The ecological impact of introduced biological control agents on native species of arthropods is a matter of considerable debate. This study investigated the ability of the non-native predatory mite Neoseiulus californicus to feed on the native Typhlodromus pyri and vice versa, as both species now co-occur in UK orchards. Typhlodromips montdorensis is a candidate for introduction into the UK as a glasshouse biological control agent. The ability of T. montdorensis to feed on the widely used N. californicus was investigated to identify possible intraguild predation, which might influence the effectiveness of either or both species as predators of Tetranychus urticae. Both N. californicus and T. pyri consumed larval stages of each other, but in choice experiments both showed a preference for T. urticae. Both N. californicus and T. montdorensis also fed on each other, but whereas N. californicus again showed a preference for T. urticae, T. montdorensis fed equally on T. urticae and N. californicus. Interactions between N. californicus and T. pyri and N. californicus and T. montdorensis are discussed in relation to their effectiveness as biological control agents in the glasshouse and the natural control of spider mite in the field.
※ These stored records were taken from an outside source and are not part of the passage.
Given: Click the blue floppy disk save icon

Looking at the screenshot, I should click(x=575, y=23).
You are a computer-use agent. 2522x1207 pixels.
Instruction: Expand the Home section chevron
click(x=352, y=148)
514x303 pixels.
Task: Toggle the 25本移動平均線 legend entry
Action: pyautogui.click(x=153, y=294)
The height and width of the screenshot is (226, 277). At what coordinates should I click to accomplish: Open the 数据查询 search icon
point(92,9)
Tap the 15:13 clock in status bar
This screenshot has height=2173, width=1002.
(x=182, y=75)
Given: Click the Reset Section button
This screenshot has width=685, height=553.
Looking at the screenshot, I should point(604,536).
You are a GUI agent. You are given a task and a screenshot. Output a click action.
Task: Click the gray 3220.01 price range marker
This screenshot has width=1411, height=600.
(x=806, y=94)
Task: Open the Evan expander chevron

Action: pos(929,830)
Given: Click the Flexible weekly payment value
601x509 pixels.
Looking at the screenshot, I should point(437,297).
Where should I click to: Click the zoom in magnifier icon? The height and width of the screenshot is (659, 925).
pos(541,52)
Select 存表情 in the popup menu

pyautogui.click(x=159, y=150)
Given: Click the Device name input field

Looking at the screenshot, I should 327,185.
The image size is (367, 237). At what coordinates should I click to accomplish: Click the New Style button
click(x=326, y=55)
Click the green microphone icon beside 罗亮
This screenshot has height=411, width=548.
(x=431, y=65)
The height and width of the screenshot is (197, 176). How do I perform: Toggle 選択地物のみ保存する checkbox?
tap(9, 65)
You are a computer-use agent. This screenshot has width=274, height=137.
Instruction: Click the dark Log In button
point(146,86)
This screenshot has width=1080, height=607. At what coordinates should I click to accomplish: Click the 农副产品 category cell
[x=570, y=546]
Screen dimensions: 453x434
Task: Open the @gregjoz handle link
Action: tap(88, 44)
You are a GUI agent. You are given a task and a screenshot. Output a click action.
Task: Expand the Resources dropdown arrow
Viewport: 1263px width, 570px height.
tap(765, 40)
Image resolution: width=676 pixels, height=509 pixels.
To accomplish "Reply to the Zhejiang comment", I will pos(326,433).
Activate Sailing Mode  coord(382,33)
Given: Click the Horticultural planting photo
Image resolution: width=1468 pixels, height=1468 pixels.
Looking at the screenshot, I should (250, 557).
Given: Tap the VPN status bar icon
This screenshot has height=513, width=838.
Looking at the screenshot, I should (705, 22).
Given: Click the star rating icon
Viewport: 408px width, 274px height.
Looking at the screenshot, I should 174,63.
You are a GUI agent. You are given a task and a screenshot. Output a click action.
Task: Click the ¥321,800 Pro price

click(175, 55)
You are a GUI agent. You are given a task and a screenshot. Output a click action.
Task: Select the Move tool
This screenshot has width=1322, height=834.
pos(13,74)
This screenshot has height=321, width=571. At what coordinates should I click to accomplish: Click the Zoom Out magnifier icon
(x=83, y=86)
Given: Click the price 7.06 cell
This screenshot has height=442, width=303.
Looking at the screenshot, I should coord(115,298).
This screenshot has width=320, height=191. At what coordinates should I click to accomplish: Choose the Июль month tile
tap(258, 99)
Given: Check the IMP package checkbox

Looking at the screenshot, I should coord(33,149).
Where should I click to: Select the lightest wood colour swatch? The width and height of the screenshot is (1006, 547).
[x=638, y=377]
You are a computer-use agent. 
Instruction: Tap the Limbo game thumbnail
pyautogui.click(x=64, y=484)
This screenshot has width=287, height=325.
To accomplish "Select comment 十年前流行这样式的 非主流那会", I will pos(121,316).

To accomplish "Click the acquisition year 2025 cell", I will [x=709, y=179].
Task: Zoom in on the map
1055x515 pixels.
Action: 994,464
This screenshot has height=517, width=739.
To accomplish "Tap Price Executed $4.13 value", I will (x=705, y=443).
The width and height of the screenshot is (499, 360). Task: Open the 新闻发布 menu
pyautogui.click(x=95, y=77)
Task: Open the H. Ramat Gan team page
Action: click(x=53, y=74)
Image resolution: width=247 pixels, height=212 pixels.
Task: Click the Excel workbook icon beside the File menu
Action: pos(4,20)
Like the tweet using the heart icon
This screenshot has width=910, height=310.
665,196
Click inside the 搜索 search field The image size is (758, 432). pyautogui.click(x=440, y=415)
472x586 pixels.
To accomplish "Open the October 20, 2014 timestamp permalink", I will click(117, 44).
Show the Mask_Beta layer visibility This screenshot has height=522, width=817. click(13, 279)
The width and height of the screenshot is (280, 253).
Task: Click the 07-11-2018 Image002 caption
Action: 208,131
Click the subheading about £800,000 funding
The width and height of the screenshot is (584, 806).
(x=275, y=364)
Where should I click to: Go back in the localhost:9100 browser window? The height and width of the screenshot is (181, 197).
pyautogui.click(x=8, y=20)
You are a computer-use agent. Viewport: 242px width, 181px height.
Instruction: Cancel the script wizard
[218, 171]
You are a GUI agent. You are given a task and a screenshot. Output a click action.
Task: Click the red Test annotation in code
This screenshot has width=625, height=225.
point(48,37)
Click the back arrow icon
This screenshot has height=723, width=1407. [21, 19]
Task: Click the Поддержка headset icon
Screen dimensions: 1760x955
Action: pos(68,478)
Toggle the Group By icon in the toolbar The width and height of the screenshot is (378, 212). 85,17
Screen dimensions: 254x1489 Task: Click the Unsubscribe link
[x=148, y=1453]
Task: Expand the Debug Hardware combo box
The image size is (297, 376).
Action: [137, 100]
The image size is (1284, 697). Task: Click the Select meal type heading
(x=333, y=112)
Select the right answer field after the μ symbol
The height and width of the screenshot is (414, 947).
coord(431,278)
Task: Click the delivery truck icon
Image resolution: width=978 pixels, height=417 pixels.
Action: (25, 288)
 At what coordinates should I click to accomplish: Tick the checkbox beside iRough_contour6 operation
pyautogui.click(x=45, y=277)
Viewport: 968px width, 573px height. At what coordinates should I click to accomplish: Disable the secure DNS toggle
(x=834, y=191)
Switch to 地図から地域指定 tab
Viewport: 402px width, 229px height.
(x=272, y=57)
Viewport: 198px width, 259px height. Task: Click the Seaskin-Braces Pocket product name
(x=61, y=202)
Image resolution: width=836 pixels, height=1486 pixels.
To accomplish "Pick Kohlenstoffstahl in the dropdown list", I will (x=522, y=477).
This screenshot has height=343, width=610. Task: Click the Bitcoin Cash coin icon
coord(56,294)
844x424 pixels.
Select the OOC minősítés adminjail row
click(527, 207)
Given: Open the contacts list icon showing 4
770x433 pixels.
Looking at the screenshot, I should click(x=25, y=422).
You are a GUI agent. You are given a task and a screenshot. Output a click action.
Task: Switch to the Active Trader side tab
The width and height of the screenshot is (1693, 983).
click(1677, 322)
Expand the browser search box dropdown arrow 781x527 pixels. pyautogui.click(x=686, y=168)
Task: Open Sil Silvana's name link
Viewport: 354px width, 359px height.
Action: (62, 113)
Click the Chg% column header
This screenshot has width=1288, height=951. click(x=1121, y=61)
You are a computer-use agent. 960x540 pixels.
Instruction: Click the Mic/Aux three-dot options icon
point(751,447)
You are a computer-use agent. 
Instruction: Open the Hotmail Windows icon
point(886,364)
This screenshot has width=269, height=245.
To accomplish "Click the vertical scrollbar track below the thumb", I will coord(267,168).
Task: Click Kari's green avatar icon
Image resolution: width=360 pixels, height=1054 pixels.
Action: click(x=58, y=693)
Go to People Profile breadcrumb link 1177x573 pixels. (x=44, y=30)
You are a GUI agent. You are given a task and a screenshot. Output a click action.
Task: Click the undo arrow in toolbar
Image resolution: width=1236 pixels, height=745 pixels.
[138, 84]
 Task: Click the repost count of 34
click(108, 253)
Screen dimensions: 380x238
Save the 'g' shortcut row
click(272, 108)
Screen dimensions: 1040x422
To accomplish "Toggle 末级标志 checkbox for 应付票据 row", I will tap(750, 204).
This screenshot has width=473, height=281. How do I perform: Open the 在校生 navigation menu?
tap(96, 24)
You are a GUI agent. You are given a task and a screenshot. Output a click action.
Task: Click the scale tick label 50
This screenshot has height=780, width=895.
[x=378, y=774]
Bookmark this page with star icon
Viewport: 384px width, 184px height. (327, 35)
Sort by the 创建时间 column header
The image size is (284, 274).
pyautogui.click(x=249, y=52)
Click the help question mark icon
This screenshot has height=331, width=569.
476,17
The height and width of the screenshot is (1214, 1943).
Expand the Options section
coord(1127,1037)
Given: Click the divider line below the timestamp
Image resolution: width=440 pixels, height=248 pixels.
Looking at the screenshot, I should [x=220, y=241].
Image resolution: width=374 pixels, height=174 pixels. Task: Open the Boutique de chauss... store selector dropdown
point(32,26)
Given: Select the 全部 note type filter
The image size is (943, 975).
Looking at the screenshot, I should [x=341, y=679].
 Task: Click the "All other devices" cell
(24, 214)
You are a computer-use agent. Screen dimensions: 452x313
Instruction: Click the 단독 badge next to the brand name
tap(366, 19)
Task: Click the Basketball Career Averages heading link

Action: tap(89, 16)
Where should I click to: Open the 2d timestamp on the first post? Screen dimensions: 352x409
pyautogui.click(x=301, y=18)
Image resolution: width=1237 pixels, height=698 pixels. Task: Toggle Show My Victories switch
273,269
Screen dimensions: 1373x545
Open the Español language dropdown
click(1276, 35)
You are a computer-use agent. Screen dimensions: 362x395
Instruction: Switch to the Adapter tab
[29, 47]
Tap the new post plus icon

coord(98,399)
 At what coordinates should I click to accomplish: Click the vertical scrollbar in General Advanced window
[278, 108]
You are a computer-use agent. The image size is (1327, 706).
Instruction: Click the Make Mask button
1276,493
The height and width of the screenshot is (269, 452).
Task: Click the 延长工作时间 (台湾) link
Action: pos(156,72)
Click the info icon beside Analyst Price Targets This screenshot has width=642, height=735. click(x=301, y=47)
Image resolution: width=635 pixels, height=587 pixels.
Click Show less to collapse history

The susceptibility of immature stages of Bemisia tabaci to the entomopathogenic fungus Lecanicillium muscarium on tomato and verbena foliage.

Lecanicillium muscarium is a widely occurring entomopathogenic fungus. Laboratory studies were conducted to determine the efficacy of L. muscarium against different instars of Bemisia tabaci on tomato and verbena foliage after two incubation times (3 and 7 days). Significant reduction in B. tabaci numbers were recorded on fungus treated plants (p < 0.001). Second instar B. tabaci proved most susceptible to L. muscarium infection. There was no significant difference in mortality of B. tabaci second instars after either 3 or 7 days exposure to L. muscarium on either host plant. The importance of the speed of pest mortality following treatment and the potential of L. muscarium to be incorporated into an integrated pest management strategy for the biocontrol of B. tabaci on tomato and verbena plants are discussed.